A mí no me lo contaron. En noviembre del año pasado viajé a Venezuela para participar en un foro y preparar un reportaje. No hace falta salir del aeropuerto de Maiquetía para comprobar que es verdad lo que cuentan: los mismos funcionarios ofrecen, en voz bajita, cambiar dólares ilegalmente, porque el tipo de cambio oficial es ridículo.

También vi yo misma esas colas que salen de las tiendas y que con solo pasar al costado uno se entera del hartazgo y la desesperación de los venezolanos. Vi, además, a personas -y no precisamente vagabundos- buscando restos de comida en la basura. Tiene sentido cuando la escasez de productos regulados supera el 80%.

Durante los cuatro días que pasé en Caracas, ni uno solo de las decenas de venezolanos con los que conversé desmintió que su país esté como yo lo veía: en coma.

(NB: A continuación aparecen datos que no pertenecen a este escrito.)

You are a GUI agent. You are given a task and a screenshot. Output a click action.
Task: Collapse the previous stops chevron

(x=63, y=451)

Y es que a estas alturas negar la crisis que vive Venezuela supone una ceguera moral absoluta. Más de cien presos políticos, una inflación de más de 500%, una prensa amordazada, la brutal represión a cualquier opositor y un sistema de justicia hecho a medida para secundar el despotismo del gobierno son síntomas inequívocos de dictadura.

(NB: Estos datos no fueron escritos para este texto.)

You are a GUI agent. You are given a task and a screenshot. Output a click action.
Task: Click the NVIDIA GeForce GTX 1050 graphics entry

Lo cierto es que, luego de que el diálogo entre la oposición y el régimen ha fracasado, pareciera que desde Venezuela no se puede hacer más que salir a las calles y alzar la voz. Y el apoyo internacional en una situación como esta no puede calificar como intromisión, sino como una respuesta a un grito desesperado de ayuda que tiene ya años sin apagarse.